Reaching under full sail, including a jib-headed "kicker" topsail on the Jigger mast, the white-hulled barkentine THOMAS P. EMIGH is depicted approaching what appears to be the headland near Byron's Bay, Australia. The EMIGH engaged primarily in the Pacific lumber trade and Byron's Bay was one of Australia's foremost timber ports. Byron Point lighthouse, which marks the easternmost point on the Australian continent, is visible on its promontory high in the mist in the far distance. A tug, a steamer and a schooner are shown off the harbor entrance, under the EMIGH's bowsprit.
Launched at Tacoma in 1902, the 1040 ton THOS P. EMIGH was owned and operated by the Charles Nelson Shipping Company of Oakland whose house flag is shown at the truck of the mainmast. Her correct signal letters K.R.L.Q. are displayed beneath the American ensign at the top of the Jigger mast. At 211.6'L x 42.4'B x 16.4'D, the EMIGH was the largest vessel built by the legendary Northern California shipbuilder Thomas Petersen.

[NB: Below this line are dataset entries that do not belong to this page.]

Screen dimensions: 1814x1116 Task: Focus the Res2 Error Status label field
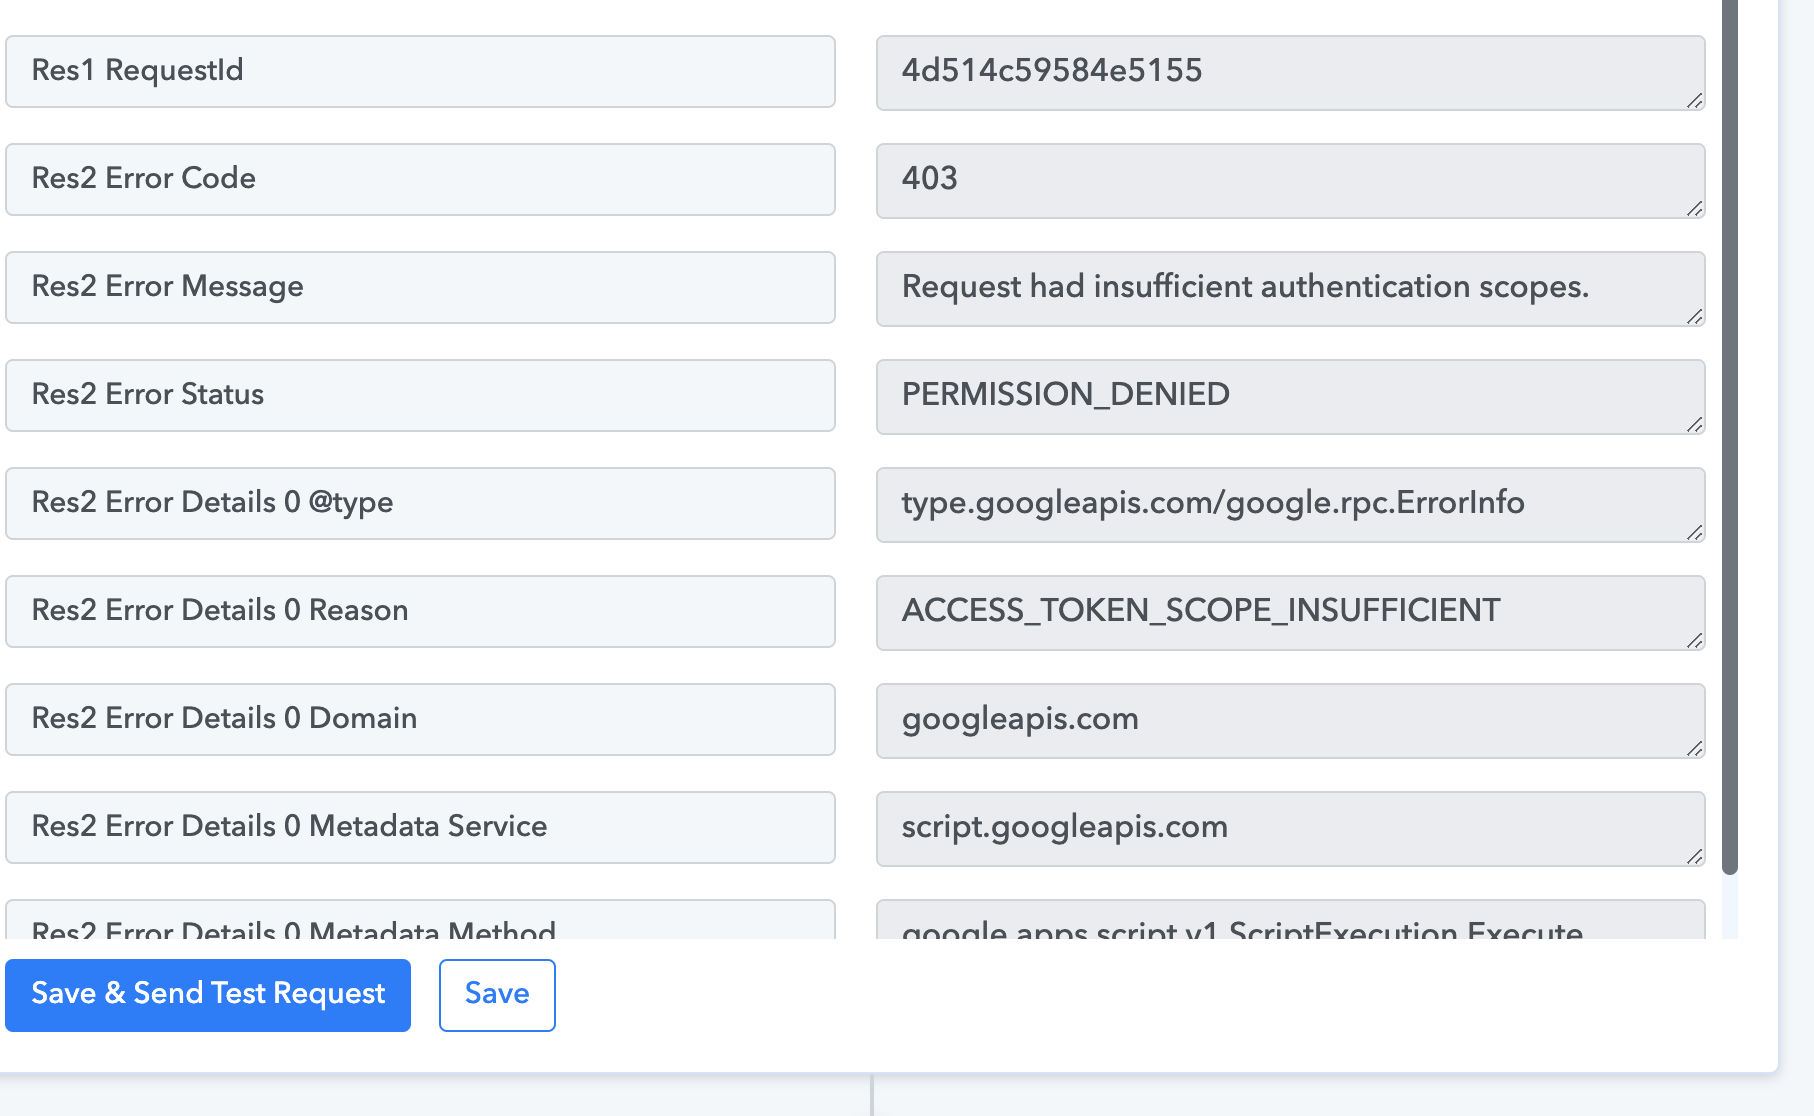(x=420, y=396)
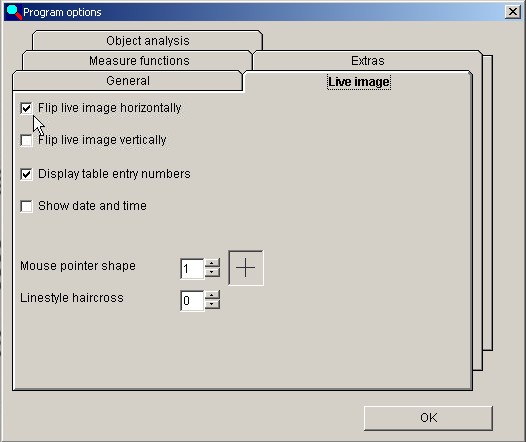
Task: Uncheck Flip live image horizontally
Action: [x=26, y=108]
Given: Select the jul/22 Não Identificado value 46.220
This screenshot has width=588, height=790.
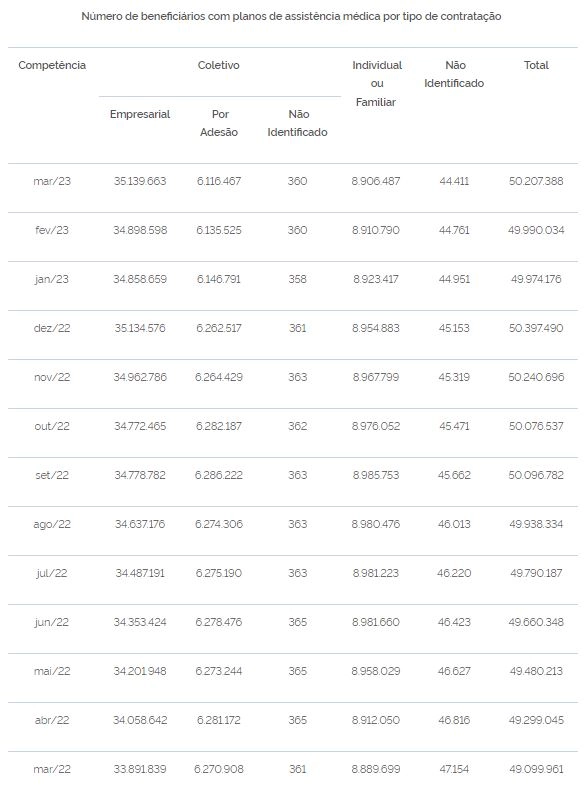Looking at the screenshot, I should pos(454,573).
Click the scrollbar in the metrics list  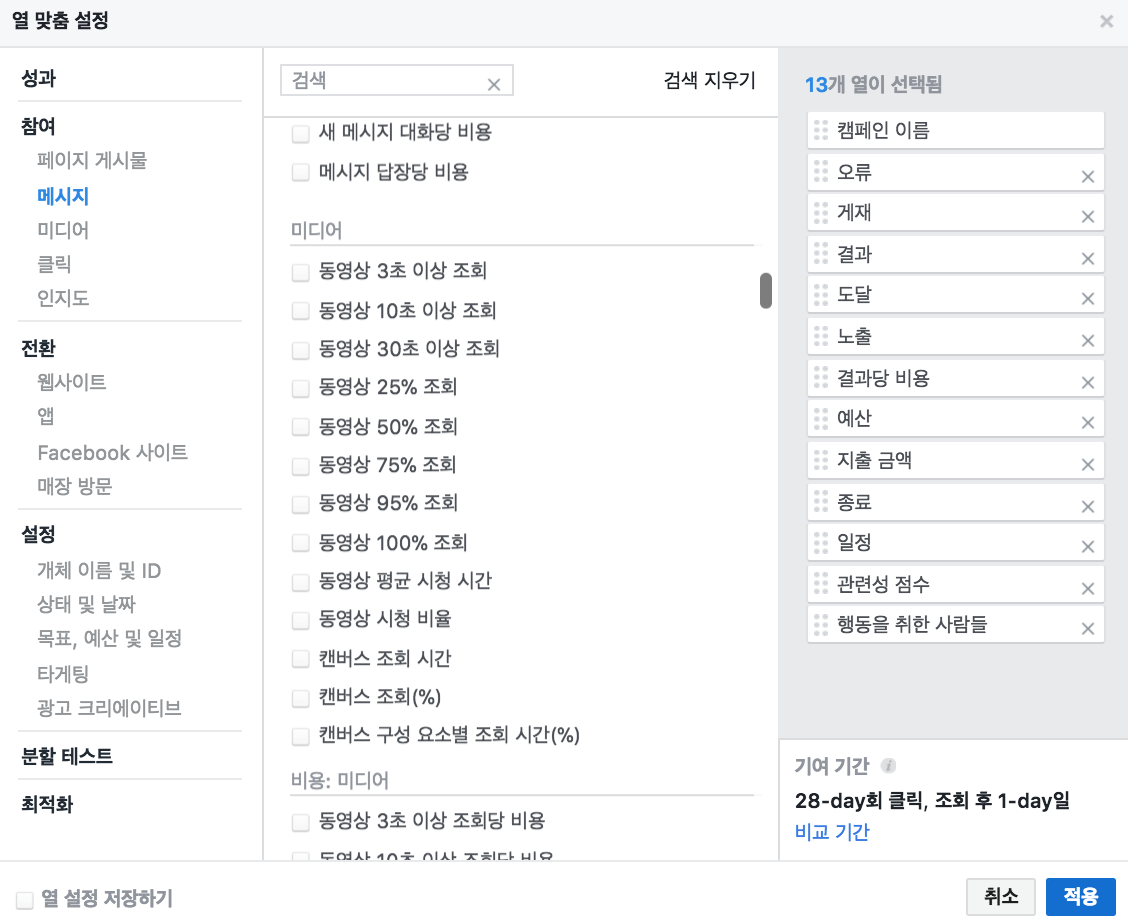[765, 290]
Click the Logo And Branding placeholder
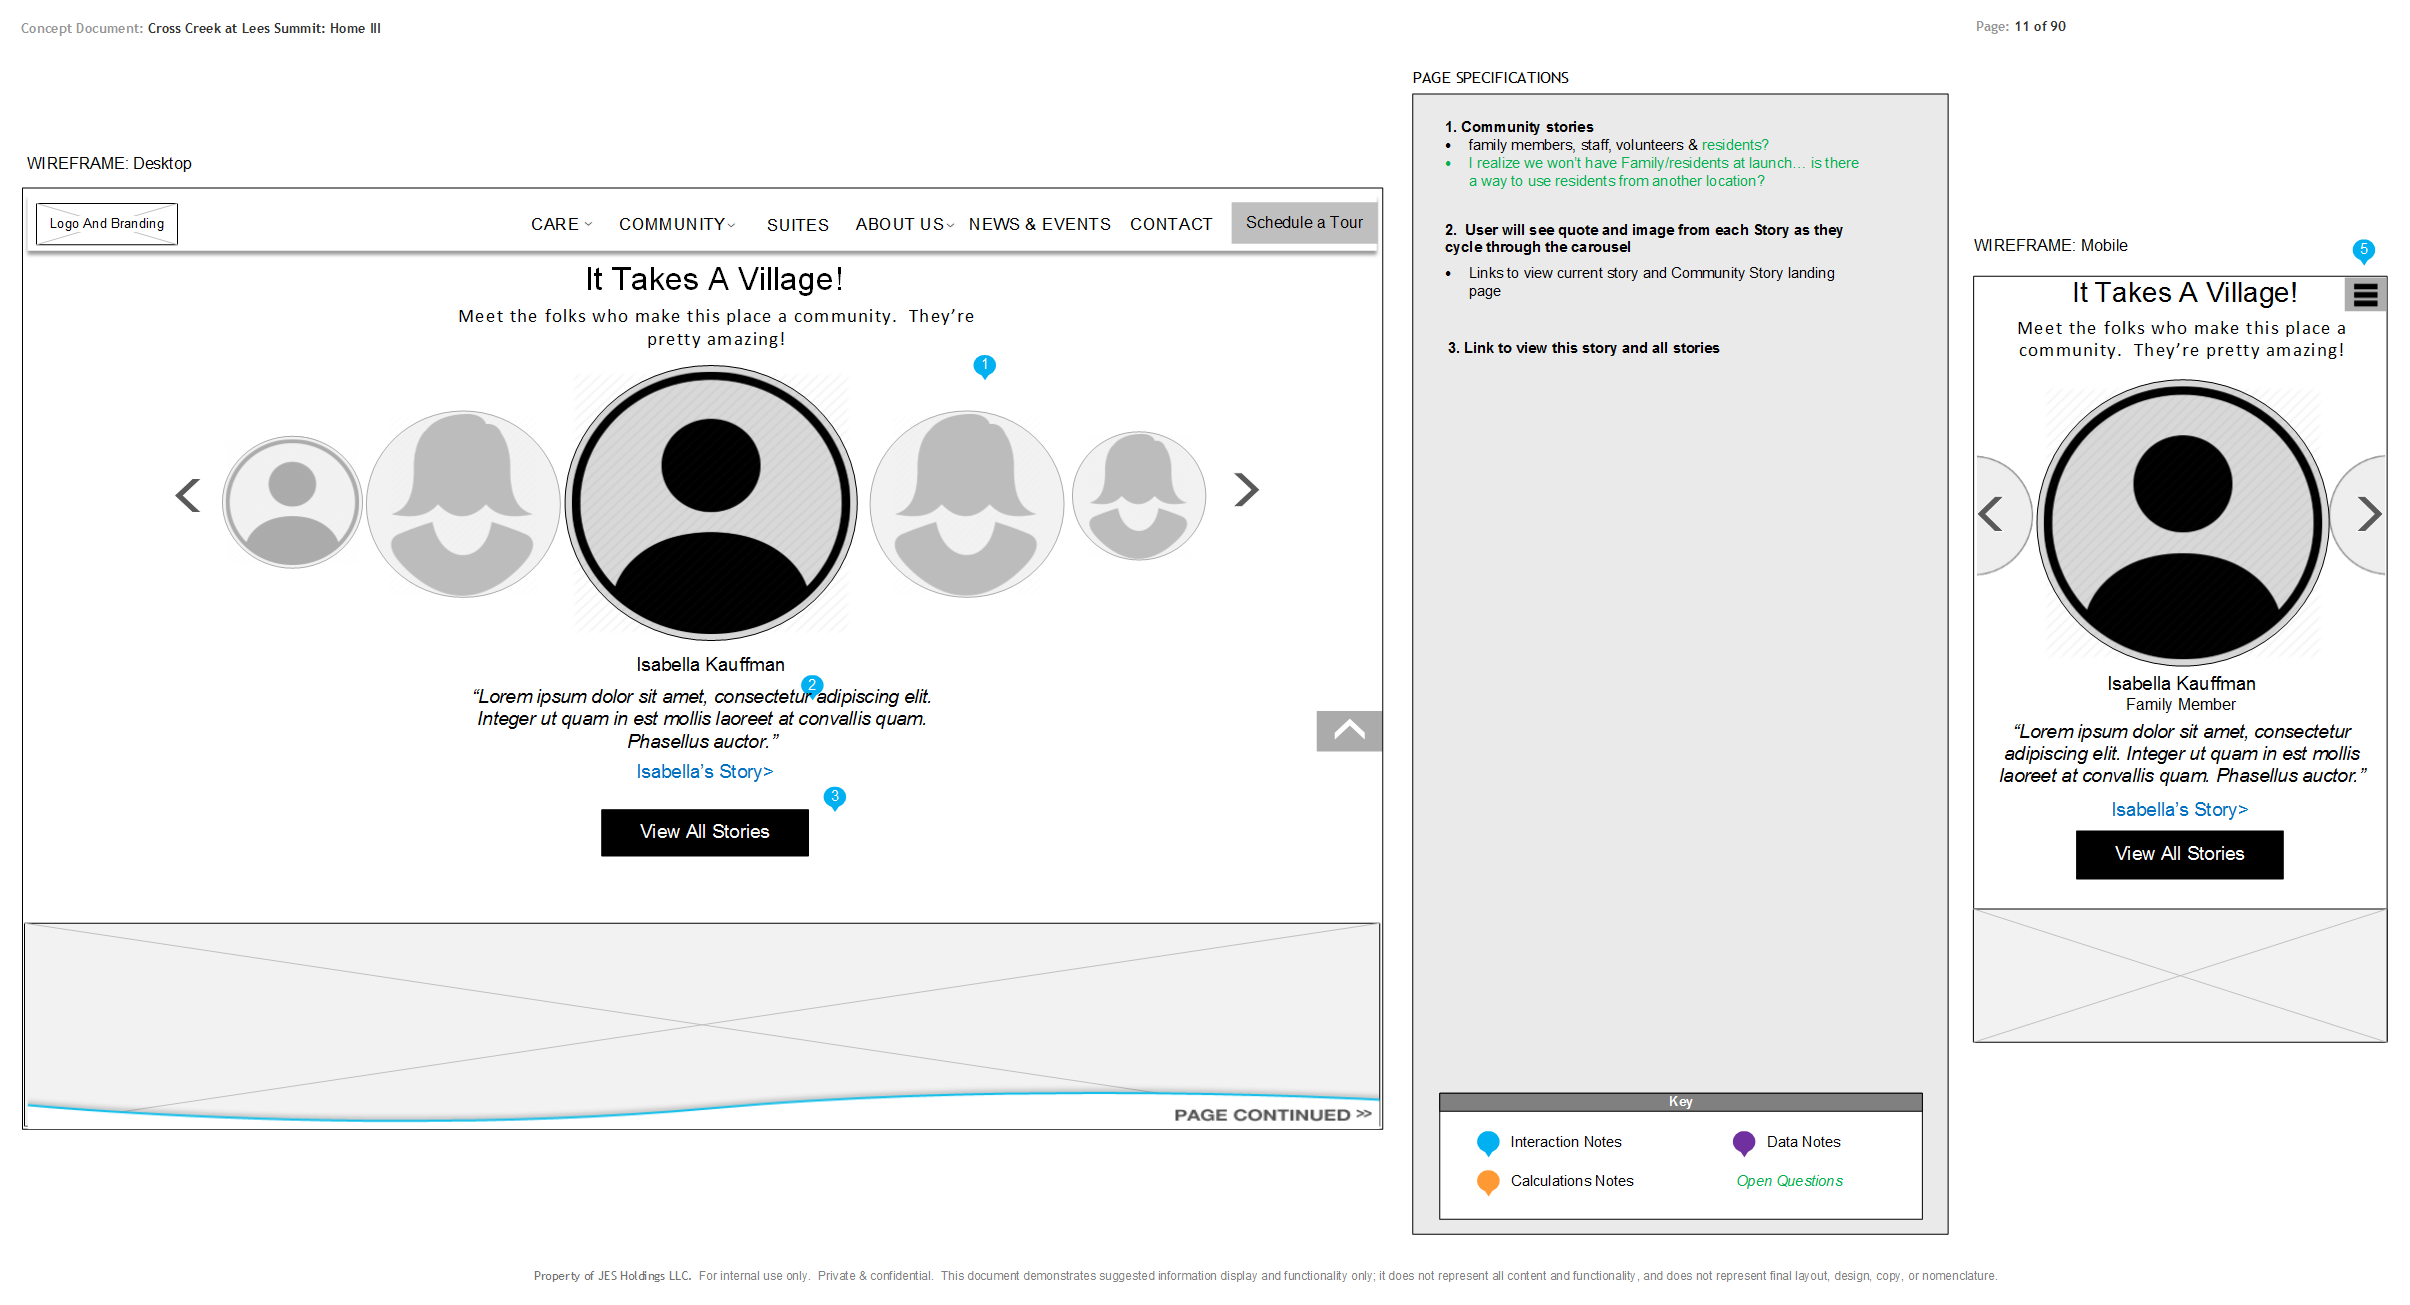 pos(107,224)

William Edgar ship portraits are stunning in their realism and attention to nautical detail. His realistic seas capture the offshore blues and greens found only in deep offshore waters and his skies are abundant with nautical atmosphere. This portrait of the THOMAS P. EMIGH shows her sailing with every sail in the inventory full and drawing, parting the waves with a prominent "bone in her teeth."
The painting is accompanied by photos of the ship launching and on deck scenes of the captain and his family as well as a letter from the captain to his wife. These items were handed down through the family of the ship's part owner and master, M.A. Ipsen.